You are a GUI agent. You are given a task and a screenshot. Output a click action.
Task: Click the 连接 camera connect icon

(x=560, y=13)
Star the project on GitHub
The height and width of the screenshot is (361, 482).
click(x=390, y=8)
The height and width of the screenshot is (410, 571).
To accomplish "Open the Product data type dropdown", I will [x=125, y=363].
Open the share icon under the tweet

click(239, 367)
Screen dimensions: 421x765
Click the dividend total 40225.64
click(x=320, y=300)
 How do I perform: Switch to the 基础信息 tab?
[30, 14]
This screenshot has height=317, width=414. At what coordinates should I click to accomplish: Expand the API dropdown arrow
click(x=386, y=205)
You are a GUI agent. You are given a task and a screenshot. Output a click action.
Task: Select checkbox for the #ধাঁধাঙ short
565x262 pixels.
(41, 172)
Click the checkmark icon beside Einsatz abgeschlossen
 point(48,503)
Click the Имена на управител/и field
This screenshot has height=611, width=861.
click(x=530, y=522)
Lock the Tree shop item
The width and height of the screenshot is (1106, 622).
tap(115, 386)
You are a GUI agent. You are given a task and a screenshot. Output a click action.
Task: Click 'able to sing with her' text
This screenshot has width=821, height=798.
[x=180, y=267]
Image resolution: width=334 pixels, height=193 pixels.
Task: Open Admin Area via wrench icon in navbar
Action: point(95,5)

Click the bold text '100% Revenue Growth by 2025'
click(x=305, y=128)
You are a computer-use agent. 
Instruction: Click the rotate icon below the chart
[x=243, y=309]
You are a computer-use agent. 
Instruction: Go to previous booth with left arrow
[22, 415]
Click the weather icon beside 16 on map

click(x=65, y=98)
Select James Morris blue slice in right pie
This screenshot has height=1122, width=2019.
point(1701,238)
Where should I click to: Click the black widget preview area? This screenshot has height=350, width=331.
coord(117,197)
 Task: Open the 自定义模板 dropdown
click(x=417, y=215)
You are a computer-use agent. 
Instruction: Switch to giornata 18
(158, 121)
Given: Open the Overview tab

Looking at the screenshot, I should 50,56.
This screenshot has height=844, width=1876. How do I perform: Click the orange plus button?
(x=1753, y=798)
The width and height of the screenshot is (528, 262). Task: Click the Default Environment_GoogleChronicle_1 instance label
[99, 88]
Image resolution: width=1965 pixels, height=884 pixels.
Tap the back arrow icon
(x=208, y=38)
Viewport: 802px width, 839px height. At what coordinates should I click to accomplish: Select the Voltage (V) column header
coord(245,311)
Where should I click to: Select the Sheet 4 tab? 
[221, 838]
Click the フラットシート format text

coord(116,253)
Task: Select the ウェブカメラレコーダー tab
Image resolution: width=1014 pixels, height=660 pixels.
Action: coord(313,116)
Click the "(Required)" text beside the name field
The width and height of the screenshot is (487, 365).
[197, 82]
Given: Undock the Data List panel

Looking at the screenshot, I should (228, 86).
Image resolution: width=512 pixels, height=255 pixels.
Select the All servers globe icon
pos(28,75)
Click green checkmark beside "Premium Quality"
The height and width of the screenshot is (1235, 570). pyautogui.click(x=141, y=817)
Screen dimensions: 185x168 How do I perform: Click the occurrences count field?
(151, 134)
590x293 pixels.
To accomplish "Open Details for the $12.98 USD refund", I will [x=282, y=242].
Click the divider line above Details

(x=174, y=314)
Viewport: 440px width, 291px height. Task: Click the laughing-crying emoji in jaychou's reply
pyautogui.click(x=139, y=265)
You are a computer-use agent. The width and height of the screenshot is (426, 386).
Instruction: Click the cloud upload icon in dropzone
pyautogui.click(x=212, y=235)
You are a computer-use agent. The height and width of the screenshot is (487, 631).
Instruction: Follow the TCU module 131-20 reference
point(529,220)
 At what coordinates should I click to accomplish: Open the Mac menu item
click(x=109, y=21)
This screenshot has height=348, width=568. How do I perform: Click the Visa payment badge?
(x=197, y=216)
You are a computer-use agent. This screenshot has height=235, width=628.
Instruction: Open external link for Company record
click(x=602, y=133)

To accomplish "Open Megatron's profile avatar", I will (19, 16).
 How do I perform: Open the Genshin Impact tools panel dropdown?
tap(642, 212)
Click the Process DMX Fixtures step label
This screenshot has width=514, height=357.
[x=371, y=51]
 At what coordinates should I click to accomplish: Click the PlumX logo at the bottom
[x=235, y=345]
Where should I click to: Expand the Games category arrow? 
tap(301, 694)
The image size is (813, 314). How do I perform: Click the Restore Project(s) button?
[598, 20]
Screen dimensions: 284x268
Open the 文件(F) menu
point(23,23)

▸ Task statement:
Output every line above without altering anything.

▸ Task response:
You are a GUI agent. You are given a task and a screenshot. Output a click action.
Task: Click the 连接 camera connect icon

(x=560, y=13)
Star the project on GitHub
The height and width of the screenshot is (361, 482).
click(x=390, y=8)
The height and width of the screenshot is (410, 571).
To accomplish "Open the Product data type dropdown", I will [x=125, y=363].
Open the share icon under the tweet

click(239, 367)
Screen dimensions: 421x765
Click the dividend total 40225.64
click(x=320, y=300)
 How do I perform: Switch to the 基础信息 tab?
[30, 14]
This screenshot has height=317, width=414. At what coordinates should I click to accomplish: Expand the API dropdown arrow
click(x=386, y=205)
You are a GUI agent. You are given a task and a screenshot. Output a click action.
Task: Select checkbox for the #ধাঁধাঙ short
565x262 pixels.
(41, 172)
Click the checkmark icon beside Einsatz abgeschlossen
 point(48,503)
Click the Имена на управител/и field
This screenshot has height=611, width=861.
click(x=530, y=522)
Lock the Tree shop item
The width and height of the screenshot is (1106, 622).
tap(115, 386)
You are a GUI agent. You are given a task and a screenshot. Output a click action.
Task: Click 'able to sing with her' text
This screenshot has width=821, height=798.
[x=180, y=267]
Image resolution: width=334 pixels, height=193 pixels.
Task: Open Admin Area via wrench icon in navbar
Action: point(95,5)

Click the bold text '100% Revenue Growth by 2025'
click(x=305, y=128)
You are a computer-use agent. 
Instruction: Click the rotate icon below the chart
[x=243, y=309]
You are a computer-use agent. 
Instruction: Go to previous booth with left arrow
[22, 415]
Click the weather icon beside 16 on map

click(x=65, y=98)
Select James Morris blue slice in right pie
This screenshot has height=1122, width=2019.
point(1701,238)
Where should I click to: Click the black widget preview area? This screenshot has height=350, width=331.
coord(117,197)
 Task: Open the 自定义模板 dropdown
click(x=417, y=215)
You are a computer-use agent. 
Instruction: Switch to giornata 18
(158, 121)
Given: Open the Overview tab

Looking at the screenshot, I should 50,56.
This screenshot has height=844, width=1876. How do I perform: Click the orange plus button?
(x=1753, y=798)
The width and height of the screenshot is (528, 262). Task: Click the Default Environment_GoogleChronicle_1 instance label
[99, 88]
Image resolution: width=1965 pixels, height=884 pixels.
Tap the back arrow icon
(x=208, y=38)
Viewport: 802px width, 839px height. At what coordinates should I click to accomplish: Select the Voltage (V) column header
coord(245,311)
Where should I click to: Select the Sheet 4 tab? 
[221, 838]
Click the フラットシート format text

coord(116,253)
Task: Select the ウェブカメラレコーダー tab
Image resolution: width=1014 pixels, height=660 pixels.
Action: coord(313,116)
Click the "(Required)" text beside the name field
The width and height of the screenshot is (487, 365).
[197, 82]
Given: Undock the Data List panel

Looking at the screenshot, I should (228, 86).
Image resolution: width=512 pixels, height=255 pixels.
Select the All servers globe icon
pos(28,75)
Click green checkmark beside "Premium Quality"
The height and width of the screenshot is (1235, 570). pyautogui.click(x=141, y=817)
Screen dimensions: 185x168 How do I perform: Click the occurrences count field?
(151, 134)
590x293 pixels.
To accomplish "Open Details for the $12.98 USD refund", I will [x=282, y=242].
Click the divider line above Details

(x=174, y=314)
Viewport: 440px width, 291px height. Task: Click the laughing-crying emoji in jaychou's reply
pyautogui.click(x=139, y=265)
You are a computer-use agent. The width and height of the screenshot is (426, 386).
Instruction: Click the cloud upload icon in dropzone
pyautogui.click(x=212, y=235)
You are a computer-use agent. The height and width of the screenshot is (487, 631).
Instruction: Follow the TCU module 131-20 reference
point(529,220)
 At what coordinates should I click to accomplish: Open the Mac menu item
click(x=109, y=21)
This screenshot has height=348, width=568. How do I perform: Click the Visa payment badge?
(x=197, y=216)
You are a computer-use agent. This screenshot has height=235, width=628.
Instruction: Open external link for Company record
click(x=602, y=133)

To accomplish "Open Megatron's profile avatar", I will (19, 16).
 How do I perform: Open the Genshin Impact tools panel dropdown?
tap(642, 212)
Click the Process DMX Fixtures step label
This screenshot has width=514, height=357.
[x=371, y=51]
 At what coordinates should I click to accomplish: Click the PlumX logo at the bottom
[x=235, y=345]
Where should I click to: Expand the Games category arrow? 
tap(301, 694)
The image size is (813, 314). How do I perform: Click the Restore Project(s) button?
[598, 20]
Screen dimensions: 284x268
Open the 文件(F) menu
point(23,23)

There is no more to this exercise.